After decades in showbiz, Seguerra felt it wasn’t feasible—or at least it wasn’t practical—to start all over again, especially when his family’s security and future were on the line. “What if I lost my job? I realized that I couldn’t rush the decision kasi maraming tatamaan na importante rin sa ‘kin,” he says.

A reintroduction
Years later, the pandemic gave him a preview of those fears. His father’s prostate cancer recurred. Work dried up, and his savings were all but depleted. Unable to fulfill what he believes was one of his defining purposes, he slowly fell into a “really, really dark place.”
“For the first time sa buhay ko, wala akong maiambag,” recalls the singer-actor, who lost his father, Dick Seguerra, in 2020, and then his mother—the beloved Mommy Caring, an unfailing presence in his career—in 2025.
He would be lying, he says, if he claimed the idea of a medical transition no longer crosses his mind.
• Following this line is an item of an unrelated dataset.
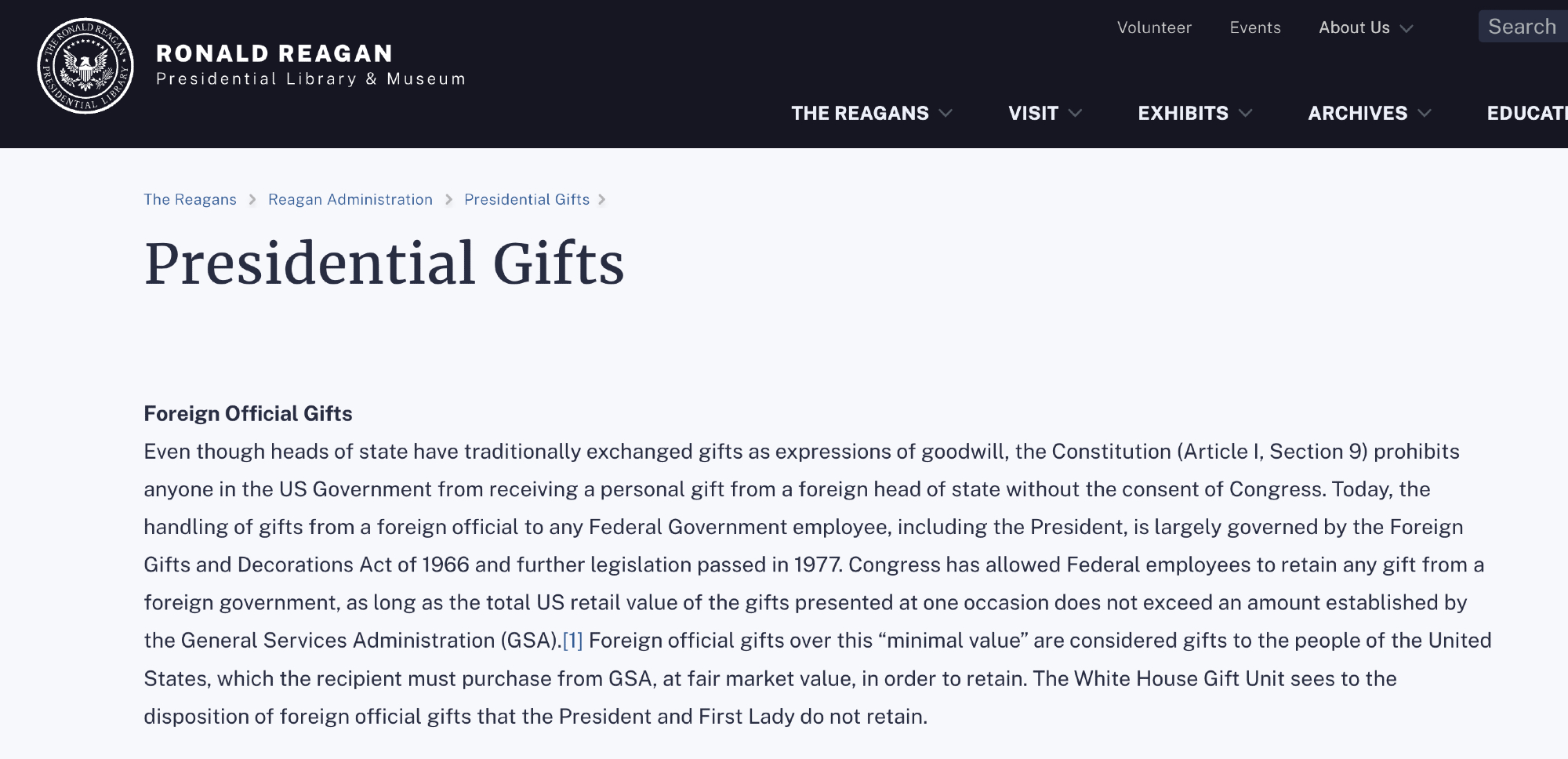The image size is (1568, 759).
Task: Open the Archives navigation menu
Action: tap(1358, 113)
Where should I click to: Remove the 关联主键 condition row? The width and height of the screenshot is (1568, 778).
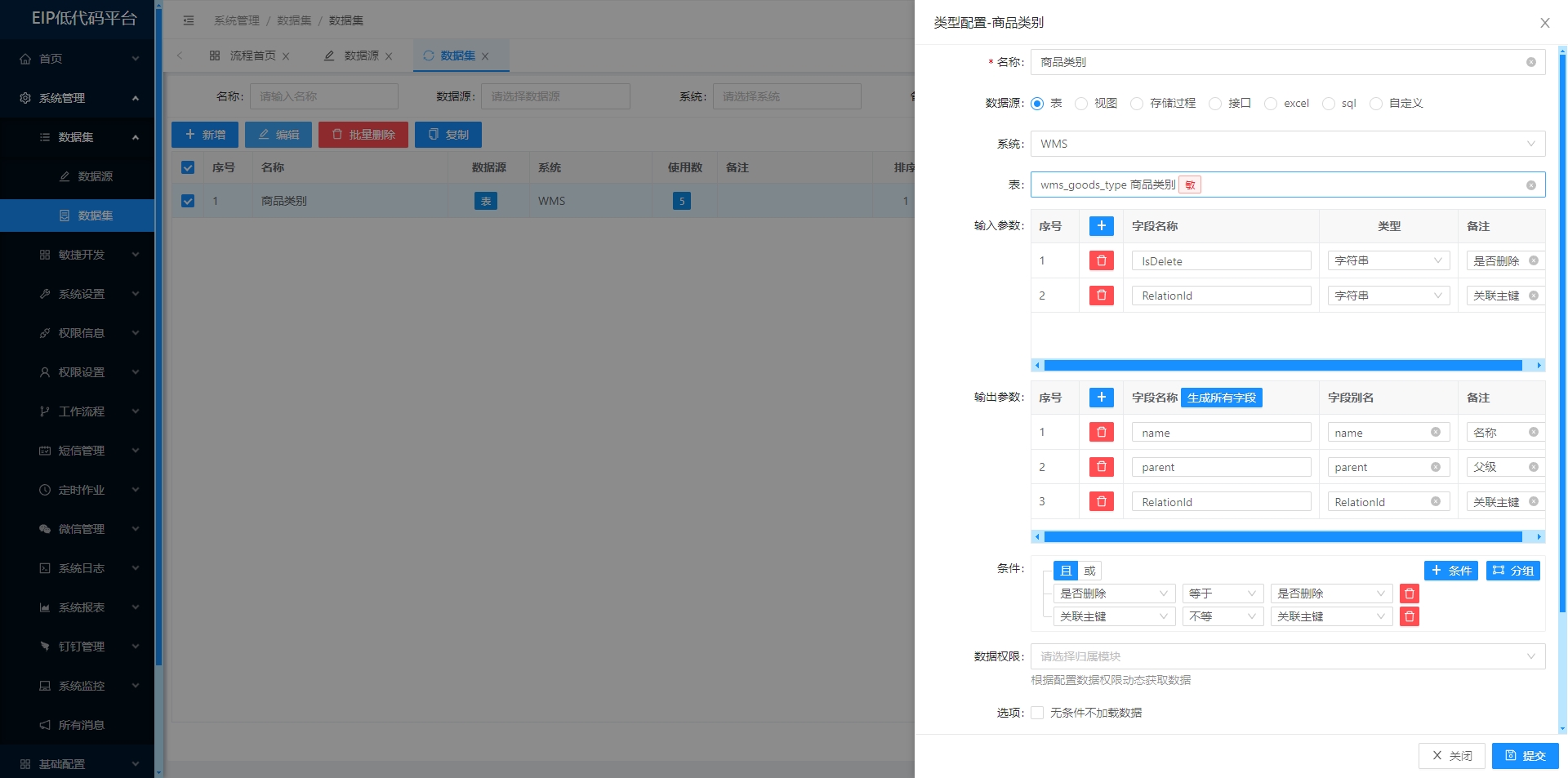click(x=1409, y=616)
Maybe he will someday—perhaps a top surgery. But the voice stays. “It’s my bread and butter,” he stresses. “If I were single and weren’t a singer, the story would have been different.”
But now, he’s content with his social transition. He’s in a good place—built on the realization that the different facets of his life don’t exist in a vacuum, and that his identity is ultimately a reconciliation of all of them.
All of those triumphs and challenges, he hopes to share through songs when he takes the stage at the New Frontier Theater on Feb. 27 for his concert, aptly titled “Being Ice.” The event also serves as a reintroduction of Seguerra as a songwriter, after years of reluctance to share his innermost thoughts, which he had been shielding from judgment and possible commercial failure.
“I was singing other people’s songs, and that’s fine. But at the end of the day, you’re telling other people’s stories,” points out Seguerra, whose latest album, also called “Being Ice,” features eight original compositions. “This time, I’m telling my own stories. It’s my music, the struggles—well, mostly the struggles!—and the inspirations,” he says.
Batang Cubao
For a show that centers on the idea of the self, it only made sense to hold it in the place where those identities were formed.
In Cubao, he grew up in a home gifted to him by the late Regal Films matriarch Mother Lily Monteverde after Seguerra scored a string of box-office hits in the late 1980s: “Wake Up, Little Susie,” “Super Inday and the Golden Bibe,” and more. On his way home from school, he would see hand-painted billboards of those films at the Edsa-Aurora Boulevard intersection, and then attend their premieres at the nearby New Frontier Theater—once considered the largest cinema in the Philippines.
It was in a live music bar in Cubao that Seguerra—then trying to break through as a singer after years of navigating the dreaded, awkward stage of being a child star—was discovered by producers who would pave the way for his monster 2001 hit, “Pagdating ng Panahon.” Love also found its way on its streets: He had his first kiss in a car outside his home, he recalls, as Diño came to pick him up.
Indeed, if his life is a pie, then Cubao was the proverbial baking dish. “Cubao is such a beautiful place for me,” Seguerra says. “It felt like a nest where life, normalcy, and my identity as an artist all came together.”
Not that he has everything figured out. Beyond being a man and his roles as an artist and provider, Seguerra still finds himself searching for answers about who he is once the spotlights are off. But maybe that’s why the concert is called “Being Ice”—for identity isn’t static, and who we are is always evolving.
“It’s a continuation of my journey,” he says.